### What needs to be done
From the line containing "Task: Expand the" to the end of the records, print every line exactly, both ends included, and leave out the pictures.

### Source data

--- START ---

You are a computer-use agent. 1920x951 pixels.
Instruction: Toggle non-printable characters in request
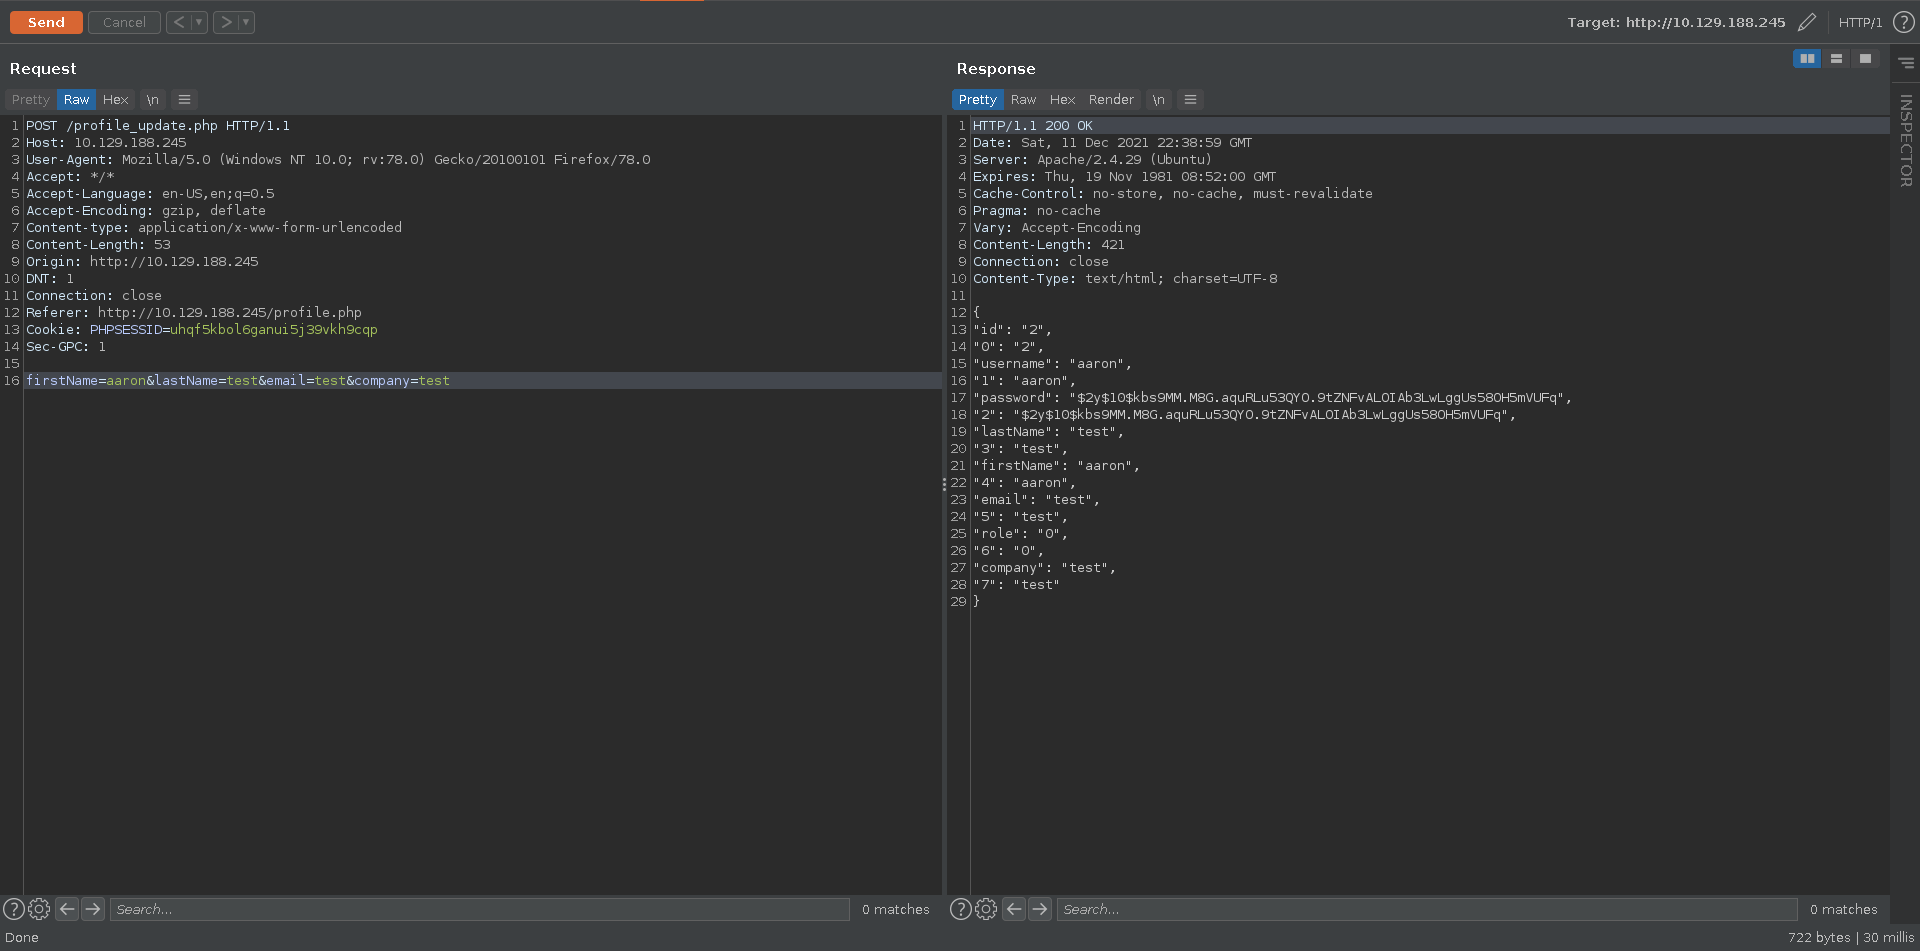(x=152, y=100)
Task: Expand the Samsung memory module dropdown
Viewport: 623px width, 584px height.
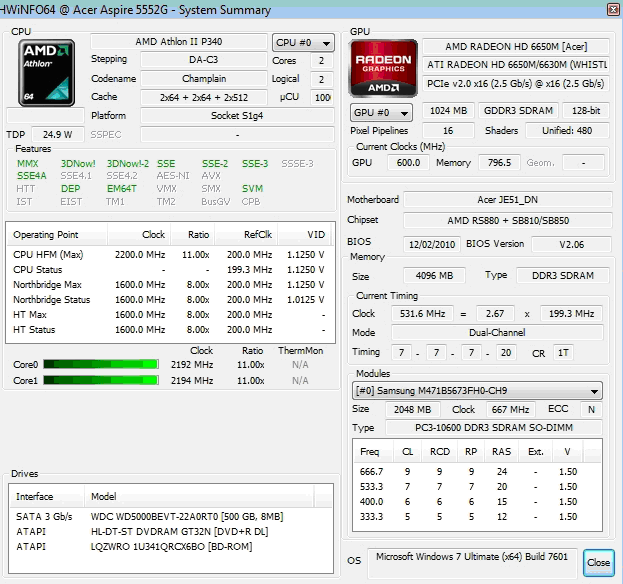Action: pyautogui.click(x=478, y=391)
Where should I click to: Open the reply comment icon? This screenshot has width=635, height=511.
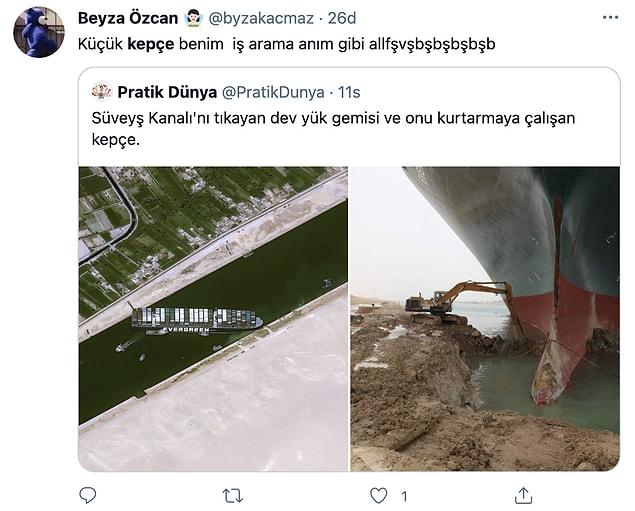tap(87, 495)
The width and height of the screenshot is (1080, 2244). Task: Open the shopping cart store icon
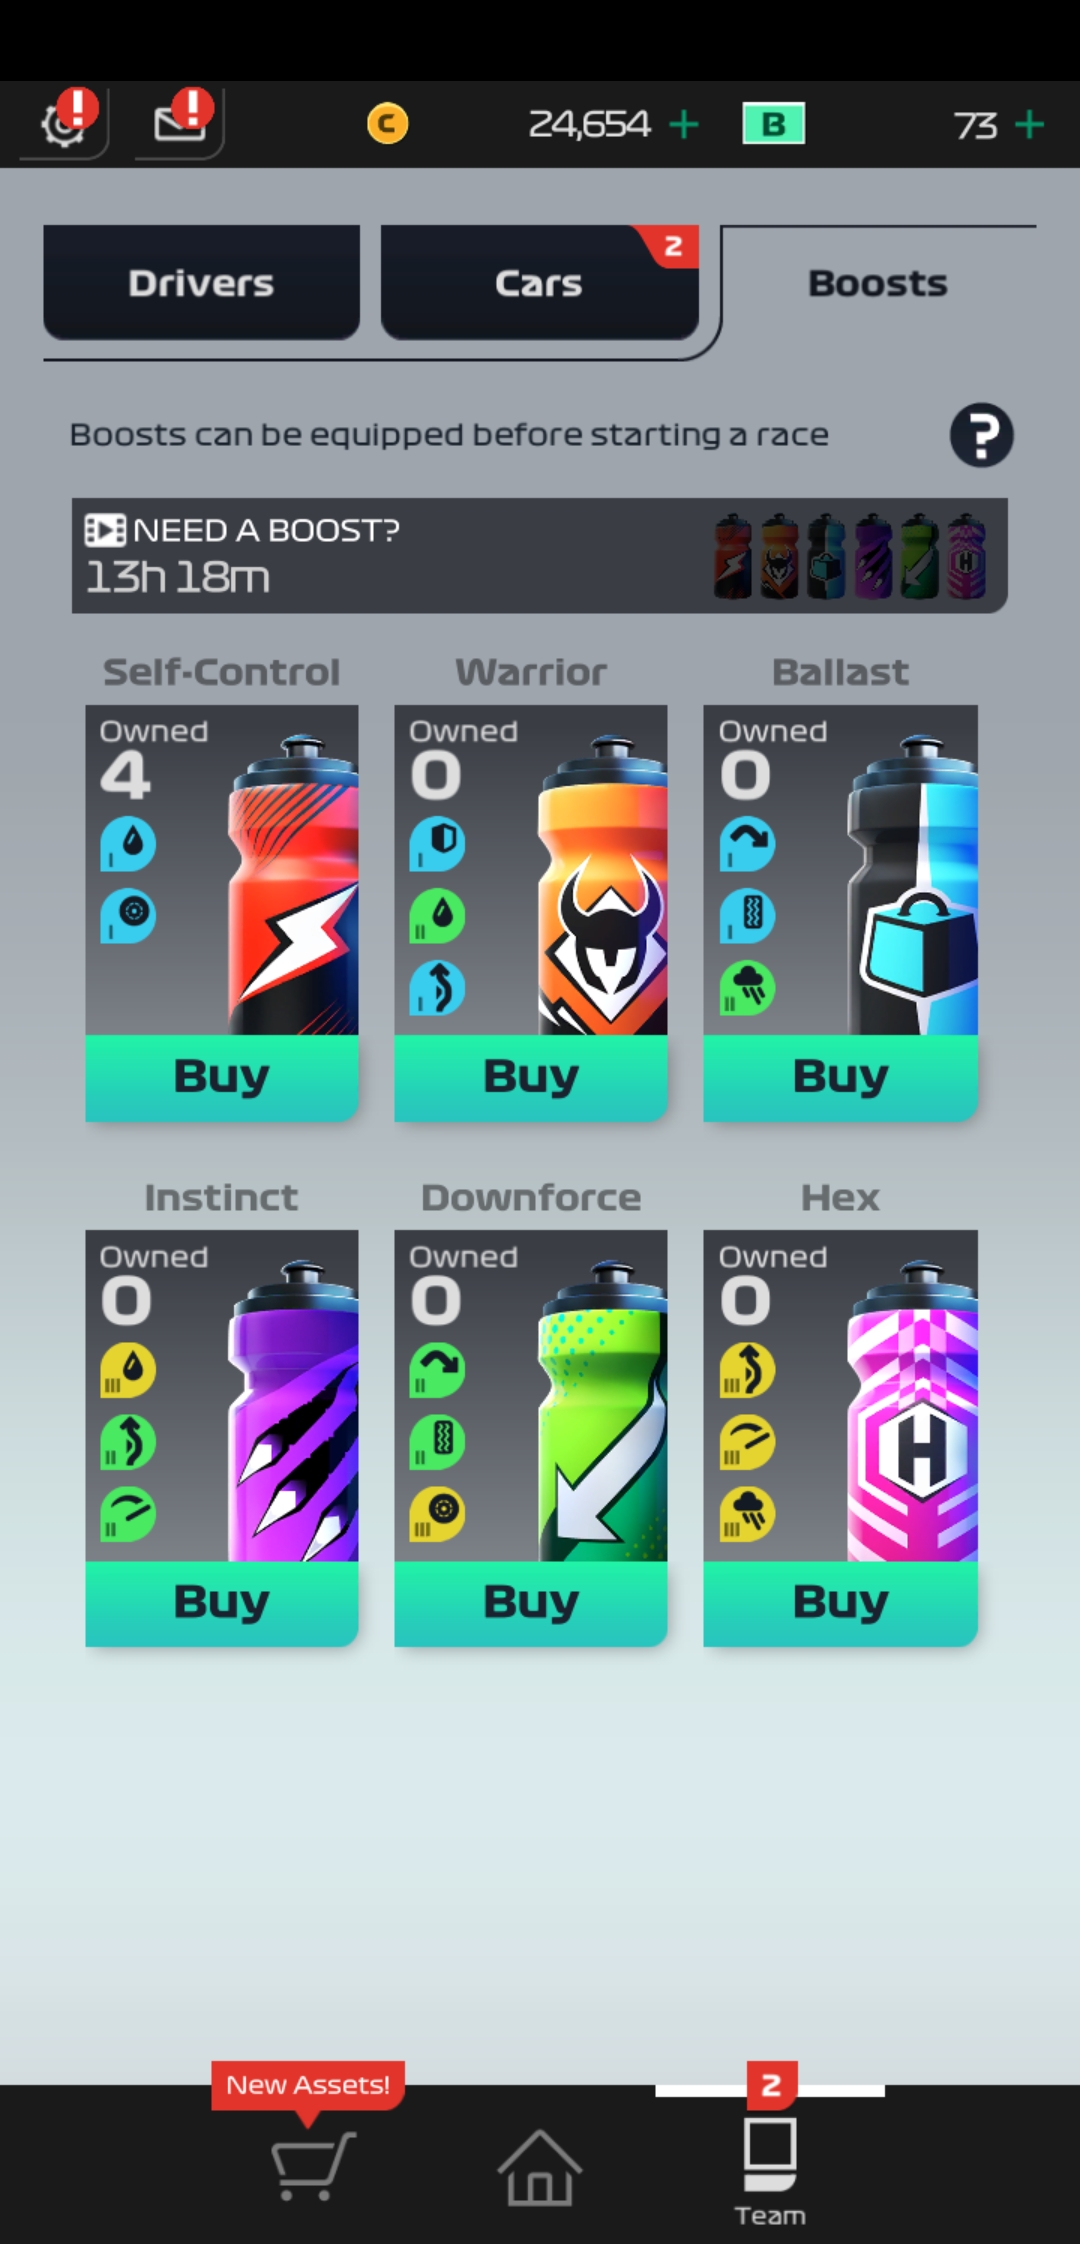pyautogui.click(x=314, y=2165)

--- END ---

### Output of the exercise
Task: Expand the Samsung memory module dropdown
Viewport: 623px width, 584px height.
Action: pyautogui.click(x=478, y=391)
Where should I click to: Open the reply comment icon? This screenshot has width=635, height=511.
tap(87, 495)
The width and height of the screenshot is (1080, 2244). Task: Open the shopping cart store icon
pyautogui.click(x=314, y=2165)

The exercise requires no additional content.